Acá lo que más me llamó la atención y que habla sobre burbujas especulativas:
"One Down, Many Yet to Fall" headlines the midyear report in economist Gary Shilling's Insight Newsletter. America's headed into a perfect storm: "An unusual confluence of five forces in recent years created a virtual world of financial speculation that departed spectacularly from the real economic world, the 'grand disconnect' we've called it." The five forces of "runaway speculation" are:
* Global liquidity, fueled by the housing bubble, trade deficits and excessive corporate cash, all being recycled.
* Investors' sense of entitlement to "20% annual returns each and every year," fueled by a long bull market.
* Recent lack of volatility coupled with belief the Fed will "bail them out" has "desensitized many investors."
* Investor risk appetite: "Aggressively taking huge risks in a wide variety of speculation."
* And the "the insatiable American consumer" on a 25-year spending binge, borrowing long-term to spend today, driven by instant gratification while savings dropped from 12% to zero.
Shilling still sees subprimes triggering the meltdown.
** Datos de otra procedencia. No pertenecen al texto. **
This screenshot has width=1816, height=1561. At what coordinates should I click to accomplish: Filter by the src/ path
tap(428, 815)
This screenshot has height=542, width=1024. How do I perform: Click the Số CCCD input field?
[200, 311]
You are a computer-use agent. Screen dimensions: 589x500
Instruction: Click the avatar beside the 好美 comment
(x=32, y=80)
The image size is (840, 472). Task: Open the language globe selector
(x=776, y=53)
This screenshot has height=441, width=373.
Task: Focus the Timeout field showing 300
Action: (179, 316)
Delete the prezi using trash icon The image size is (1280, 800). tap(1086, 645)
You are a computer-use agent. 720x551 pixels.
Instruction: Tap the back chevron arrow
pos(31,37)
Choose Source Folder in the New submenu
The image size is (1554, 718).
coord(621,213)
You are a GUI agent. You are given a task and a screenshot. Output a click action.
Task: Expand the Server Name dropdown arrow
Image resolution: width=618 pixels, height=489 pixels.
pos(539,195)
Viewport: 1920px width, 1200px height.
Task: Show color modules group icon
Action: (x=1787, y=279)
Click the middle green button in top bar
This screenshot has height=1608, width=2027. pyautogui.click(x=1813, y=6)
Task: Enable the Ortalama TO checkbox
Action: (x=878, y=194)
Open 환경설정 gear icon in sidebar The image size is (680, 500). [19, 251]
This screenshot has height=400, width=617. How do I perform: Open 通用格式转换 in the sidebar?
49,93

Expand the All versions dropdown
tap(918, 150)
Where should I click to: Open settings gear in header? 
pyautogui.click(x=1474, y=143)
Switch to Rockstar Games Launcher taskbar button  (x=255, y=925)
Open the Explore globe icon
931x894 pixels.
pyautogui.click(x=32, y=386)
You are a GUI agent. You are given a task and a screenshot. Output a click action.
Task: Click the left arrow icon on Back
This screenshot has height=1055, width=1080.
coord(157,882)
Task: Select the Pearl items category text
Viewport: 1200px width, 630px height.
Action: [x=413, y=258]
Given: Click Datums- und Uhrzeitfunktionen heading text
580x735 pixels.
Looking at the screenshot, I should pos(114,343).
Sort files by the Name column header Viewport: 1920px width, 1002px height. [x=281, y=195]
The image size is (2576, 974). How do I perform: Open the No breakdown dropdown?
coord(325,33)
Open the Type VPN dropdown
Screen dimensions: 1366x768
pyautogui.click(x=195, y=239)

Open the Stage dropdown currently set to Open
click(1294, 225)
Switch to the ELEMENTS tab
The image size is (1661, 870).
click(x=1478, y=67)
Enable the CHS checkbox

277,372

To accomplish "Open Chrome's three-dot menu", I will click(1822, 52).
But like Bernstein, Bookstaber and Grantham, he also feels the speculative excesses of the private equity deals may beat subprimes to the punch: "Just as the U.S. housing bubble is bursting, speculation elsewhere will come to a violent end, if history is any guide. Some astute pioneers, including Richard Bookstaber, who designed various derivative-laden strategies over the years, now fear that financial derivatives and hedge funds - focal points of today's huge leverage - will trigger financial meltdown."